Vibrio natriegens

Scientific classification
- Domain: Bacteria
- Kingdom: Pseudomonadati
- Phylum: Pseudomonadota
- Class: Gammaproteobacteria
- Order: Vibrionales
- Family: Vibrionaceae
- Genus: Vibrio
- Species: V. natriegens
- Binomial name: Vibrio natriegens
- Synonyms: Pseudomonas natriegens Beneckea natriegens

= Vibrio natriegens =

- Genus: Vibrio
- Species: natriegens
- Synonyms: Pseudomonas natriegens , Beneckea natriegens

Species of bacterium

Vibrio natriegens is a Gram-negative marine bacterium. It was first isolated from salt marsh mud. It is a salt-loving organism (halophile) requiring about 2 % NaCl for growth. The species grows well in the presence of sodium ions, which appear to stimulate growth in Vibrio species, to stabilise the cell membrane, and to affect sodium-dependent transport and mobility. Under optimum conditions, and all nutrients provided, the doubling time of V. natriegens can be less than 10 minutes. V. natriegens can live successfully and rapidly divide in its coastal areas due to its large range of metabolic fuel. Recent research has displayed that Vibrio natriegens has a flexible metabolism, which allows it to consume a large variety of carbon substrates, reduce nitrates, and even fix nitrogen from the atmosphere under nitrogen-limiting and anaerobic conditions. In the laboratory, the growth medium can be easily changed, thus affecting the growth rate of a culture. V. natriegens is commonly found in estuarine mud.

== Aquaculture and antibiotic resistance ==
Many strains of Vibrio, including natriegens, are pathogenic against farmed aquacultures such as the abalone (sea snail, marine gastropod mollusc) and have recently destroyed farmed abalones when aquacultures get infected. In response, fishers have taken to inoculating tanks with large amounts of antibiotics, which has resulted in Vibrio natriegens developing a potent antibiotic resistance to many drugs. In a recent study, the AbY-1805 strain of Vibrio natriegens was shown to be completely resistant against 17 of the 32 tested antibiotics and at least partially resistant against 22 of the 32.

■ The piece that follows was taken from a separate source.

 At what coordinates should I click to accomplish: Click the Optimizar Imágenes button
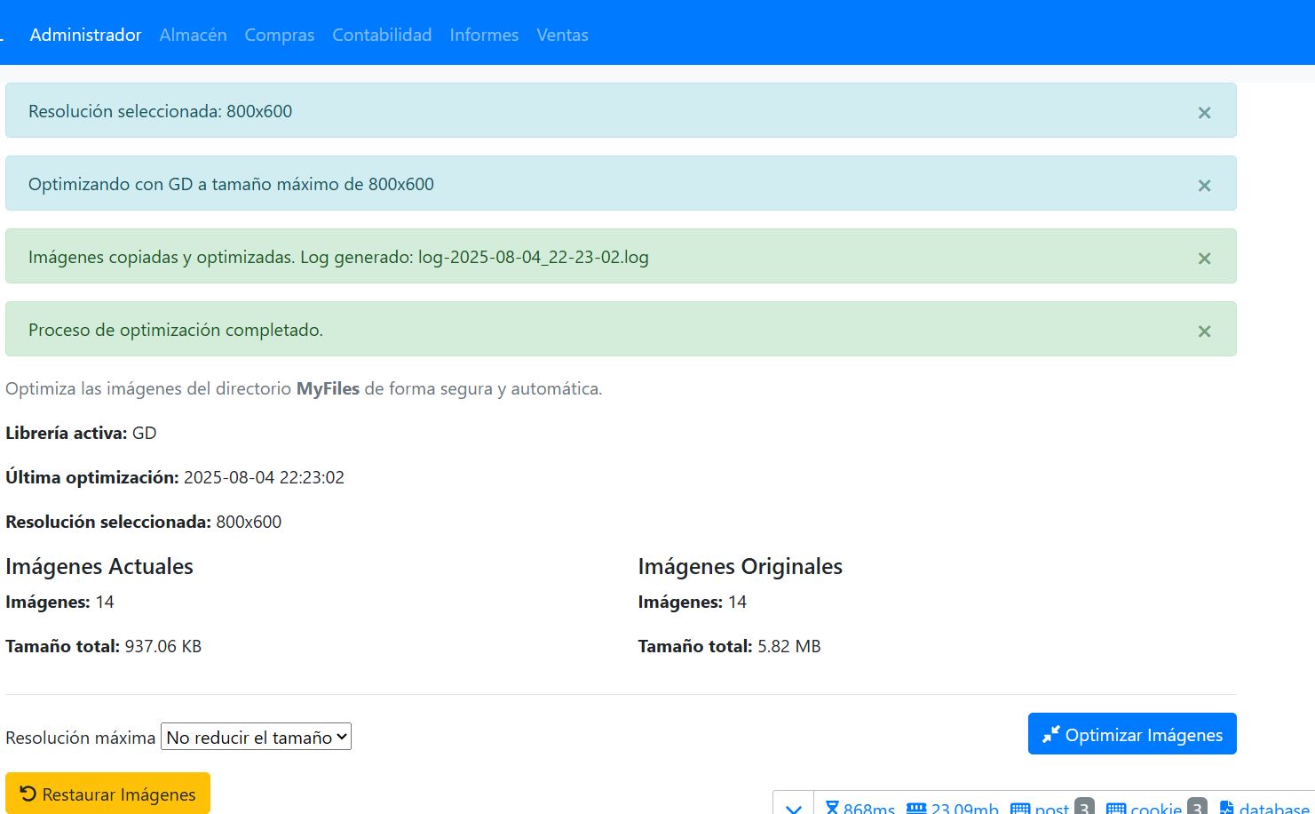(x=1131, y=734)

== Biochemical characteristics of V. natriegens ==
Colony, morphological, physiological, and biochemical characteristics of Vibrio natriegens are shown in the Table below.

| Test type | Test | Characteristics |
| Colony characters | Size | Medium |
| Type | Round |
| Color | Whitish |
| Shape | Convex |
| Morphological characters | Shape | Vibrio |
| Physiological characters | Motility | + |
| Growth at 6.5% NaCl | + |
| Biochemical characters | Gram's staining | – |
| Oxidase | + |
| Catalase | + |
| Oxidative-Fermentative | Oxidative |
| Motility | + |
| Methyl red | – |
| Voges-Proskauer | – |
| Indole | – |
| H_{2}S Production | + |
| Urease | + |
| Nitrate reductase | + |
| β-Galactosidase | + |
| Hydrolysis of | Gelatin | + |
| Aesculin | + |
| Casein | + |
| Tween 40 | + |
| Tween 60 | + |
| Tween 80 | + |
| Acid production from | Glycerol | + |
| Galactose | + |
| D-Glucose | + |
| D-Fructose | V |
| D-Mannose | V |
| Mannitol | V |
| N-Acetylglucosamine | + |
| Amygdalin | – |
| Maltose | + |
| D-Melibiose | – |
| D-Trehalose | – |
| Glycogen | + |
| D-Turanose | + |

Note: + = Positive, – =Negative, V =Variable (+/–)

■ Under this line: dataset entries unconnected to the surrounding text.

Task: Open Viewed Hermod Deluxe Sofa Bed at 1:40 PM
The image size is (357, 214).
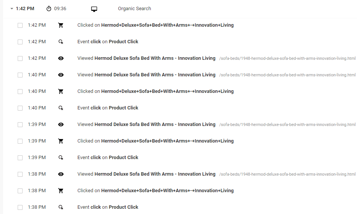Action: [x=146, y=75]

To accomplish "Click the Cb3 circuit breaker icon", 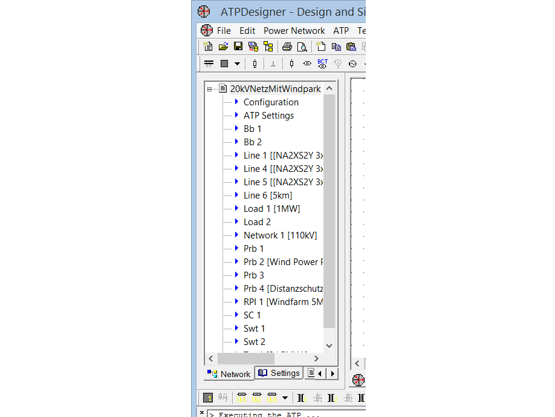I will [x=271, y=398].
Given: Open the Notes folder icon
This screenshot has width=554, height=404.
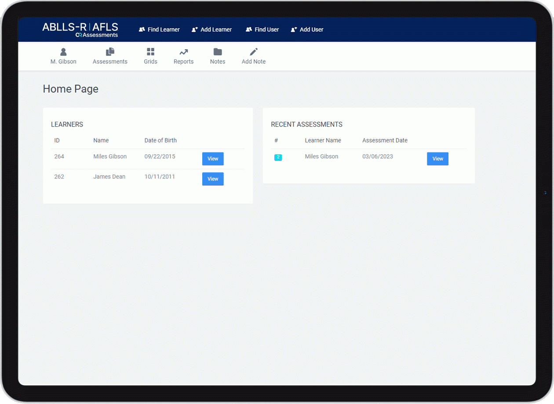Looking at the screenshot, I should [x=218, y=52].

== Biotechnological uses ==
Owing to its rapid growth rate, ability to grow on inexpensive carbon sources, and capacity to secrete proteins into the growth media, efforts are underway to leverage this species as a host for molecular biology and biotechnology applications. Recently, V. natriegens crude extract has been shown by multiple research groups to be a promising platform for cell-free expression. Scientists are also hoping that Vibrio natriegens, with its incredible growth speed, will make microbial experiments in outer space, where time is an extremely valuable asset, much quicker. Interestingly, it has been shown that Vibrio natriegens might grow even faster in space despite its incredibly quick doubling speed on Earth. An experiment displayed that after 24 hours of growth the Vibrio cells grown in zero gravity were 60 times denser than those grown in full gravity, possibly attributable to an extended exponential growth phase in low-gravity conditions.